Aden appeared to take the longest to recover despite being one of the earlier cities to become infected. Given that recovery from fatal cases is likely to be due to distribution of antivirals and suitable isolation, we can hypothesise that such facilities were less readily available than in other cities. Barranquilla and Jedah appeared to have the most rapid recoveries possibly due to treatment facilities and mobility of the local population.
While 9 cities show evidence of a major outbreak, some show evidence of two distributions of disease transmission. Examining the distribution of fatalities over time for Tabriz, a clear bimodal distribution with a first peak around the 4th May and the main peak around the 18th May can be seen (Figure 6).
This suggested two disease distributions during an overlapping time period. One explanatory hypothesis is that each of the two peaks represents a different form of the disease with different symptoms. The second hypothesis was that treatment of the first form of the disease was successful, but was initially not successful with the second major outbreak.
To examine the first hypothesis, the most common symptoms associated with each place and day were considered. In particular whether the symptoms for the 4th May peak were different to the 18th May peak. The symptoms column of PandemView was used to explore this (Figure 7).
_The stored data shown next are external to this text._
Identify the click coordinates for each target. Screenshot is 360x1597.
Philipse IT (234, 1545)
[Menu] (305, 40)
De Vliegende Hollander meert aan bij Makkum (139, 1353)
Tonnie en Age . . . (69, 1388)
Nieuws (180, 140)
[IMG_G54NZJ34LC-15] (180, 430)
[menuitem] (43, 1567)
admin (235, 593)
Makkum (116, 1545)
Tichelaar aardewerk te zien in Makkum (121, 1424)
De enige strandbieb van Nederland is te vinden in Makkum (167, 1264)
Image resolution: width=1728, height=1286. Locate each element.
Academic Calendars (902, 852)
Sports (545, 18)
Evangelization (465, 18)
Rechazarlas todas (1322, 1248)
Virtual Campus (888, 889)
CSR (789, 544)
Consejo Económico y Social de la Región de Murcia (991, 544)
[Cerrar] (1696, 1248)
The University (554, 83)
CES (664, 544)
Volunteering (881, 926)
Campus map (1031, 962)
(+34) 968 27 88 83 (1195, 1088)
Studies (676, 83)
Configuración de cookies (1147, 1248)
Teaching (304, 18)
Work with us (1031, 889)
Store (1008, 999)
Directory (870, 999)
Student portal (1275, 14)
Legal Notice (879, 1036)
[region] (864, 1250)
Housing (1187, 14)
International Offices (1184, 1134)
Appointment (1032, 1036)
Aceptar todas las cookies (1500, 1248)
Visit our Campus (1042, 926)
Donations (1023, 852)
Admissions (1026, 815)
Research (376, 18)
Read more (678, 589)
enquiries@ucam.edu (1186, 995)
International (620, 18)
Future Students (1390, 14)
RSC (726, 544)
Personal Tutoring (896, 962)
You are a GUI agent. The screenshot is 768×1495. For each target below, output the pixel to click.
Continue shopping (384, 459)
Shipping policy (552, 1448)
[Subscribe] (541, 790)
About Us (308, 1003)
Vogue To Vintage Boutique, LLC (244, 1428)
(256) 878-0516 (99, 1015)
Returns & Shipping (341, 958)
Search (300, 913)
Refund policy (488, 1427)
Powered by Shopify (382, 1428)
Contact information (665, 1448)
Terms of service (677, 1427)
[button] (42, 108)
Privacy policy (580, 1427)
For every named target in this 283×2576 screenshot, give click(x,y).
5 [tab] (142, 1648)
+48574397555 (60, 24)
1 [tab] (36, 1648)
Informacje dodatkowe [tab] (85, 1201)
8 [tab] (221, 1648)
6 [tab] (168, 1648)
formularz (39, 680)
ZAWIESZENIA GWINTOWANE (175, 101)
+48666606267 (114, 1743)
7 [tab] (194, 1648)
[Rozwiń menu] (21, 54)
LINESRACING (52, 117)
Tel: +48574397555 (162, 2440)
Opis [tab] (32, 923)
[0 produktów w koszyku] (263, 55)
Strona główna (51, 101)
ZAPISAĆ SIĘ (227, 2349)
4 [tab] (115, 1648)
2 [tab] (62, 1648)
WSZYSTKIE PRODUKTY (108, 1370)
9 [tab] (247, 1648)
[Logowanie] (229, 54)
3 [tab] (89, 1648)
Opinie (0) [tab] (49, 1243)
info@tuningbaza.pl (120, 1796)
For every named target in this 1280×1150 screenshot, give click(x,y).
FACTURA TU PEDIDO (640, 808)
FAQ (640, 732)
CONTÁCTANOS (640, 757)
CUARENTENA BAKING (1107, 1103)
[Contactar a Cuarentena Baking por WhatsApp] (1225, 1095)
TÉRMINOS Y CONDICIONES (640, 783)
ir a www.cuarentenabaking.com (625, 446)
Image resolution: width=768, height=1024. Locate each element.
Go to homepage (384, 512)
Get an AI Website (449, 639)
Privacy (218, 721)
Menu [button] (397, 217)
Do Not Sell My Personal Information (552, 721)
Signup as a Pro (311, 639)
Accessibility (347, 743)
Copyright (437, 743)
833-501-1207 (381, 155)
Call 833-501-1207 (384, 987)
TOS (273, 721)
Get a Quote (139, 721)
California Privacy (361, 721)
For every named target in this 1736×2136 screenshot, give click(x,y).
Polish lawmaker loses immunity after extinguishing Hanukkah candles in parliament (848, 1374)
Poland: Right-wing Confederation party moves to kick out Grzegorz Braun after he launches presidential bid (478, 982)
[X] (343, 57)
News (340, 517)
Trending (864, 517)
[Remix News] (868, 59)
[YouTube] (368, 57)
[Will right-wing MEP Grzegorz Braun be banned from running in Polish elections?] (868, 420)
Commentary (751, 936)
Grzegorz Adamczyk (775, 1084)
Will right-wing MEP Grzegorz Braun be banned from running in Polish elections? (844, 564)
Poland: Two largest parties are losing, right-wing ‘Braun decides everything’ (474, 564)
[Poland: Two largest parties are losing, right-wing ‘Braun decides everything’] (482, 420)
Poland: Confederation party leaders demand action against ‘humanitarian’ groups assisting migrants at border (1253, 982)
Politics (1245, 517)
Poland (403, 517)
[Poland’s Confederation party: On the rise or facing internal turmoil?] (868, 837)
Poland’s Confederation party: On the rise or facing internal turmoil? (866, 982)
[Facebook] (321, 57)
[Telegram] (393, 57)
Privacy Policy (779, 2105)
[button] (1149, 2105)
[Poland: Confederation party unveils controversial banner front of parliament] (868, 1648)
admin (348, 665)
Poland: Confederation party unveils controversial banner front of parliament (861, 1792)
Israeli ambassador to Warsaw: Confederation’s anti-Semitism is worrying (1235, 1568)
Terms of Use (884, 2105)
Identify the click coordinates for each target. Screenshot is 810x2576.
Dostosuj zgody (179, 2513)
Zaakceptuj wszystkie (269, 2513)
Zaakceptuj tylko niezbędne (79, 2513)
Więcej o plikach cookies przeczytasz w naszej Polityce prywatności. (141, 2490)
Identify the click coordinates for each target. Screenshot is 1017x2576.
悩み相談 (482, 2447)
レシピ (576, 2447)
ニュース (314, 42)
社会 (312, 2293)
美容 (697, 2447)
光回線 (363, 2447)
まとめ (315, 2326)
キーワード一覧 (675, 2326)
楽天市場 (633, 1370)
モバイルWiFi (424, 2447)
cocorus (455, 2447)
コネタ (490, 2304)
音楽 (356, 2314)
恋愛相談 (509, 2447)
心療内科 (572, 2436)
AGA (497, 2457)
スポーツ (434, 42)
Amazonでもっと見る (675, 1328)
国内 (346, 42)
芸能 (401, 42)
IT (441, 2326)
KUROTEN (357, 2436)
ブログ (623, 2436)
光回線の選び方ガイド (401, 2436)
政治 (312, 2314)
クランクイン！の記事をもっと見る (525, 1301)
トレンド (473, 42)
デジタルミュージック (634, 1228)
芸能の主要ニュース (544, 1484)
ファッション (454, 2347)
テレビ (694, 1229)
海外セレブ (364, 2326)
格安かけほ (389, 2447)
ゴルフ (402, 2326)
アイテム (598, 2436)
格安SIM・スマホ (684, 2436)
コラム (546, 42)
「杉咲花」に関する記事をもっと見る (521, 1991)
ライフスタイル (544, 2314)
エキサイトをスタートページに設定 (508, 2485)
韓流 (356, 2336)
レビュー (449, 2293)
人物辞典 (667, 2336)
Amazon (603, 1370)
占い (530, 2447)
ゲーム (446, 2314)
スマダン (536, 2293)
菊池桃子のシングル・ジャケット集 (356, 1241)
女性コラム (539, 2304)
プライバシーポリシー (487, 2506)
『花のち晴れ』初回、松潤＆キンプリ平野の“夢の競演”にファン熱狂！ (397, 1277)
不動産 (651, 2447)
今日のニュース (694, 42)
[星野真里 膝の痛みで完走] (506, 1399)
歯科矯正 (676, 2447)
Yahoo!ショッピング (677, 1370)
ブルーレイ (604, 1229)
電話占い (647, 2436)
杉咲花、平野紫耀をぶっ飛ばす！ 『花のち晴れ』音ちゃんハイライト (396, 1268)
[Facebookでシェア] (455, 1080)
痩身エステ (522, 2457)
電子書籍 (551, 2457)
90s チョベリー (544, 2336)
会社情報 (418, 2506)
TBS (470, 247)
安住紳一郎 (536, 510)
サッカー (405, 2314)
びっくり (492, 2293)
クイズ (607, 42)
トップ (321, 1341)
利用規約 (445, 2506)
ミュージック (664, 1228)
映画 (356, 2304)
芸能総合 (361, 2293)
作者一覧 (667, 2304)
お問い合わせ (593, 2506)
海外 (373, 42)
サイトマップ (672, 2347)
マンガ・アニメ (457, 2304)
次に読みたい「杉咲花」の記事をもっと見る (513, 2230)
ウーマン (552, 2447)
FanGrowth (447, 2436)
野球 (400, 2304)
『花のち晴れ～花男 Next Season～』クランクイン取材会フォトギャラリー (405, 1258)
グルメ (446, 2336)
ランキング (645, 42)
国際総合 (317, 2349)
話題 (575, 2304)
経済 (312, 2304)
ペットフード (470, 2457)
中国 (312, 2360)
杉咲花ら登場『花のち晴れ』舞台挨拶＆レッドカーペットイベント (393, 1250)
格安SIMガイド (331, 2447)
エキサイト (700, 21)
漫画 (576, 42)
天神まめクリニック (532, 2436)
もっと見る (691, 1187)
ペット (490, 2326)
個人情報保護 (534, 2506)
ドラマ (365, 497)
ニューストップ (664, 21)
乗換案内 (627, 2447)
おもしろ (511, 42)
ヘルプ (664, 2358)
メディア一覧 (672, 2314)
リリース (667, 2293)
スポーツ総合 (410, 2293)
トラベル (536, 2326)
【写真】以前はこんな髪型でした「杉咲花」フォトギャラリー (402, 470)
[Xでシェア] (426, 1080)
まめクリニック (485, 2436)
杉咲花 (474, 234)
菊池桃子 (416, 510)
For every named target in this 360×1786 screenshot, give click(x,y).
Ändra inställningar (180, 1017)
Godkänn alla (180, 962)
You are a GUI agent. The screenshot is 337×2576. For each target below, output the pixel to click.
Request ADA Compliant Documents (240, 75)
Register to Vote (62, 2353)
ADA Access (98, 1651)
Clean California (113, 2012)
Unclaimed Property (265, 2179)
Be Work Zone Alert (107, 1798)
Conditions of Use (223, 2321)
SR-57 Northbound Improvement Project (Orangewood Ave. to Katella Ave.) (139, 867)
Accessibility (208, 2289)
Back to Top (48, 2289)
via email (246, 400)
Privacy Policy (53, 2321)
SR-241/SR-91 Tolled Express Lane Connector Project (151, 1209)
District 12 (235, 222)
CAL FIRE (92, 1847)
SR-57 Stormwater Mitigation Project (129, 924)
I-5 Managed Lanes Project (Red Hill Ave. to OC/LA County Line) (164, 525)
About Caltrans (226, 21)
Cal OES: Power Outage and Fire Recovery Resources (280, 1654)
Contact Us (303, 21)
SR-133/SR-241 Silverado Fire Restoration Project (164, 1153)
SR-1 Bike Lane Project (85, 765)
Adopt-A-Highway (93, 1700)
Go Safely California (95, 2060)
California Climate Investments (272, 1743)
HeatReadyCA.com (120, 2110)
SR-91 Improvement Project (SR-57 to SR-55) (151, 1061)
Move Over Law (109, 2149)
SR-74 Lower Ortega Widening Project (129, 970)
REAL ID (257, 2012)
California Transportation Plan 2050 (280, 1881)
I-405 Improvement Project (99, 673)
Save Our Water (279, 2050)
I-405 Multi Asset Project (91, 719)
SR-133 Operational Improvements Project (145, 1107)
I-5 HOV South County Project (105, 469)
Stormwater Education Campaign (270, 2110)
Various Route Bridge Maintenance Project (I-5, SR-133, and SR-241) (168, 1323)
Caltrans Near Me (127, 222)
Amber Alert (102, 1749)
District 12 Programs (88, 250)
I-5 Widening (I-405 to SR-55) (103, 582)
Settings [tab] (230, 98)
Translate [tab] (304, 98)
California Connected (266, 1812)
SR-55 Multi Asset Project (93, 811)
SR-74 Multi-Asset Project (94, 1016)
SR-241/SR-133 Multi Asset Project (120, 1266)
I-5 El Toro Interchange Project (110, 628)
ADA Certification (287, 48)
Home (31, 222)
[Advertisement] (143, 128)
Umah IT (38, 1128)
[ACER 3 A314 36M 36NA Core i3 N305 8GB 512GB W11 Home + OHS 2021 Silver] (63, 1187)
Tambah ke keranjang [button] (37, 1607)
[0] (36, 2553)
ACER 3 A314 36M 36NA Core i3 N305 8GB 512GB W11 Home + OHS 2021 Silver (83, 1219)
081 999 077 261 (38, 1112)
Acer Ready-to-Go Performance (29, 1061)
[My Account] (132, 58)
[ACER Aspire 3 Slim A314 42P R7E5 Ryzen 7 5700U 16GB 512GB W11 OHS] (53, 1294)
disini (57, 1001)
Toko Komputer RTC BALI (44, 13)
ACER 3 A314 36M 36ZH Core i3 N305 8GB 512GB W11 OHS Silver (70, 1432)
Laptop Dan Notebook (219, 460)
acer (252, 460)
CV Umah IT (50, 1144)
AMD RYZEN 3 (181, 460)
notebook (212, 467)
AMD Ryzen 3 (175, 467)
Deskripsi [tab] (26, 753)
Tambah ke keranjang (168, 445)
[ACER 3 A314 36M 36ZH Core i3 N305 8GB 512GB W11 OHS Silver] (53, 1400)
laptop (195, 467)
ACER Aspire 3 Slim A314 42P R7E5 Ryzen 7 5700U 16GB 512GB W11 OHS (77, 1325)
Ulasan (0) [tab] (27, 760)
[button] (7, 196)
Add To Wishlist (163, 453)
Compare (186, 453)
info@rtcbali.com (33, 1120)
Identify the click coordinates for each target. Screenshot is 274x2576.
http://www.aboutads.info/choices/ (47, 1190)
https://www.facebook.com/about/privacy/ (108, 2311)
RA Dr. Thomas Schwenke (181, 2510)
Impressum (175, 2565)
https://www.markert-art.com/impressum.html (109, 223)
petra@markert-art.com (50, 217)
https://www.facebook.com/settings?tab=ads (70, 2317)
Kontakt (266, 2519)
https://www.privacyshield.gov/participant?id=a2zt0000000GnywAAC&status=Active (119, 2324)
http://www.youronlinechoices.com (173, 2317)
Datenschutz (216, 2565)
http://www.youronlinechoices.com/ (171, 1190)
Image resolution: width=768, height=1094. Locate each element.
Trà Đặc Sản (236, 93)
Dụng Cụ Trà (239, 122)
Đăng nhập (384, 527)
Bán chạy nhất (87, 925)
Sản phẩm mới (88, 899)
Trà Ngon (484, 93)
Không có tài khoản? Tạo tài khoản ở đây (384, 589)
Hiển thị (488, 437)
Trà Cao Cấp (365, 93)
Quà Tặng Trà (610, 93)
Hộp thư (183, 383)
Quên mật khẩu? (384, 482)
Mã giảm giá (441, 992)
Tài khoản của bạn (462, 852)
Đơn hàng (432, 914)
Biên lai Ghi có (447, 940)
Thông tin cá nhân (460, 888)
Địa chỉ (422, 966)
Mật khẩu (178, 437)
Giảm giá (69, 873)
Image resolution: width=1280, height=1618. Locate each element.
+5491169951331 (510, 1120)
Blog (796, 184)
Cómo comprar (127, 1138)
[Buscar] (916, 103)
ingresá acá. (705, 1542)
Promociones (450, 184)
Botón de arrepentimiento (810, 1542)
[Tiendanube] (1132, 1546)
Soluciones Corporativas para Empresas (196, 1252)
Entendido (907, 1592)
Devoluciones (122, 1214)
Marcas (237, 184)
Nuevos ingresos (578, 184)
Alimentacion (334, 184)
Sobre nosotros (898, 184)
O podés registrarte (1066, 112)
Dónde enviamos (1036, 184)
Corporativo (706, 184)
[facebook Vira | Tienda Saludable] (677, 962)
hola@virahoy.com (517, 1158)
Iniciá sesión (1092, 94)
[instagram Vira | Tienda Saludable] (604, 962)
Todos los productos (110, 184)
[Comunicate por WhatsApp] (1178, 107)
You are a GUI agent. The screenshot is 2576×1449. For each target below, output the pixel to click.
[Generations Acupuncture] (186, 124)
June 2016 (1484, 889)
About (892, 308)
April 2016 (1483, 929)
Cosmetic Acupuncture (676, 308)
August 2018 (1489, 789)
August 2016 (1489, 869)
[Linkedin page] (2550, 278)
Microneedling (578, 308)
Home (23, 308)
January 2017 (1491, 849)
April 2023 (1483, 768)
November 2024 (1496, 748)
There appeared to be little significant difference between the most common symptoms in the two outbreaks (columns 1 and 2 of Figure 7). There was slightly more diversity in symptom type (grey bars decay less rapidly in column 1 than in column 2). This may simply be due to smaller numbers of admissions in the earlier outbreak. In order to see if there were any distinctive symptoms associated with either outbreak, the TF-IDF score for each symptom was calculated. More usually associated with textual analysis of document corpora, TF-IDF measures the uniqueness of any given term and is shown in columns 3 and 4 of Figure 7. The grey bars still show term frequency so that distinctive, but rare symptoms can be discounted. No significant difference was observed between the two outbreaks.
The bimodal distribution could be observed in other cities, namely Jeddah, Beirut, Barcelona and Barranquilla (Figure 5). The first peak did not decay as rapidly in these cities as it did in Tabriz suggesting treatment policy was not as effective in these locations. The slight positive skew to the distributions in Karachi and Nairobi (Figure 5), suggest that they too may have been affected by this earlier more infectious strain, but that no significant treatment was available for it.
The most obvious anomalies are the cities of Mersin and Nonthaburi that appear not to be infected with the fatal strain of the disease. This is evident from the relatively low number of deaths, showing an approximately random rectangular distribution over time rather than a normal distribution. Hospital mortality rates remain at a relatively constant 0.1% over the period. There are a couple of days where no apparent admissions took place suggesting there may be some uncertainty in the record keeping, especially the dates of admission.